Reading passage »
★ ★ ★

Love.
Am I serious? Yes. All too often I hear Christians and others talking about the love of Jesus or the love of God is ways that deny the specific nature of the love of God revealed in the scripture.
Love is no doubt a biblical word. Even more importantly it is a God word, a Jesus word. So why should we stop using a word so central to our God, our faith, our scriptures? I would suggest we should stop because the common English word love has a cultural meanings that can no longer bear the weight of what is meant by love as God reveals it. Love in our world has two prime meanings. One meaning is a fuzzy feeling inside your heart mixed with a rabid lust inside your pants. The other meaning is unconditional acceptance. I will focus on the latter, though the first is toxic to true love as well.
So what are the cultural arguments usually seated upon some broad understanding of God’s love or Christ’s love. Sexual aberrations (both of the heterosexual and homosexual types varieties) are to be embraced because God loves all people.   False religions and their nonextant gods are to be warmly tolerated, even celebrated because Jesus said love your enemies.  All sins and falsehoods are to be allowed to remain without correction because Jesus’ love accepts all people unconditionally.
And yet, God repeatedly and clearly teaches that sexuality outside of marriage is abhorrent to him. God says that those who present any religion which does not revolve around the cross of Jesus and the grace of God are accursed. Jesus tells the women caught in adultery (after forgiving her) to go and sin no more. He says that having put away falsehood, each of his children are to speak the truth with his neighbor.
The love of God, the love of Jesus, is understood only in the Father’s sending of Jesus.

★ ★ ★

Exercise A » Print everything in the passage on God's love from "Love is no doubt" down to "love as well.".
Exercise B » Carry the passage on God's love forward from its final sentence, writing what comes next.

Source data »
★ ★ ★

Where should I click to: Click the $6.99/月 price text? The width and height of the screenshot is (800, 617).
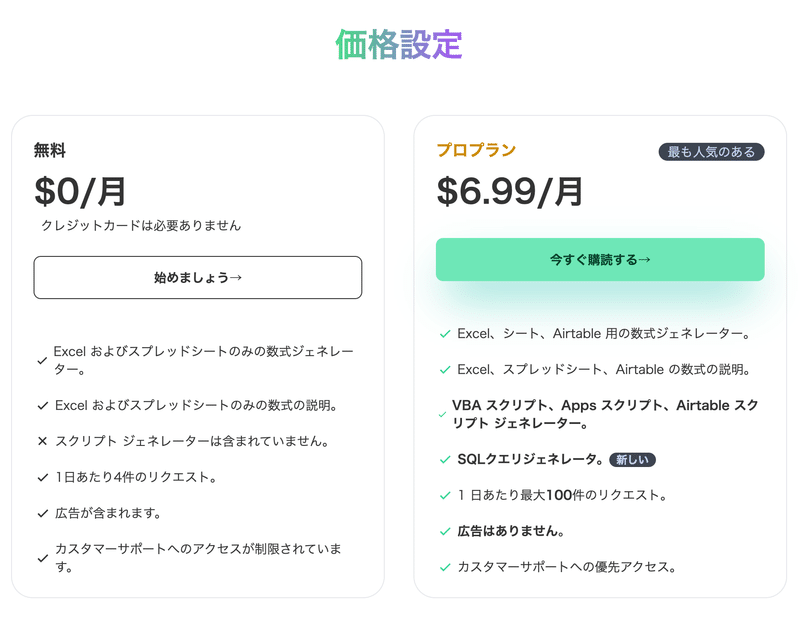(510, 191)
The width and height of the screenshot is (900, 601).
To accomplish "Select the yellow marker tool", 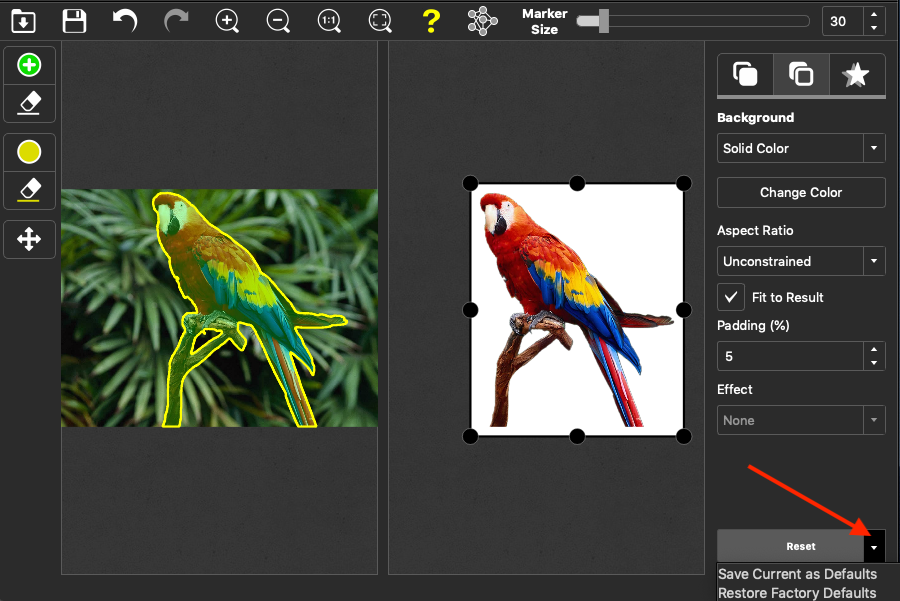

★ ★ ★

Written response A »
Love is no doubt a biblical word. Even more importantly it is a God word, a Jesus word. So why should we stop using a word so central to our God, our faith, our scriptures? I would suggest we should stop because the common English word love has a cultural meanings that can no longer bear the weight of what is meant by love as God reveals it. Love in our world has two prime meanings. One meaning is a fuzzy feeling inside your heart mixed with a rabid lust inside your pants. The other meaning is unconditional acceptance. I will focus on the latter, though the first is toxic to true love as well.

Written response B »
John 3:16 For God so loved the world, that he gave his only Son, that whoever believes in him should not perish but have eternal life.
The love of God is the calling of people away from peril and to paradise. God’s love of people is not expressed in embracing their perversions but rather in offering them perfection. God’s love of people does not allow him to let humanity worship pions but offers them a right relationship with the Potent. God love of people does not allow him to leave people wallowing in pretense, but allows them to walk in the precepts of truth.
The love of God is not unconditional acceptance and tolerance. It is unconditional grace offered to all sinners who will not reject it.
So instead of the love of God perhaps we ought to talk more specifically about the ways God shows love to humanity. The creation of God. The rebuke of God. The discipline of God. The grace of God. The mercy of God. The forgiveness of God.
Can’t rid your parlance of the word love? Maybe we should not. It is a Jesus word. But we must speak about the love of God with sufficient specificity that those who are listening cannot mistake God’s love for their own definitions of the same.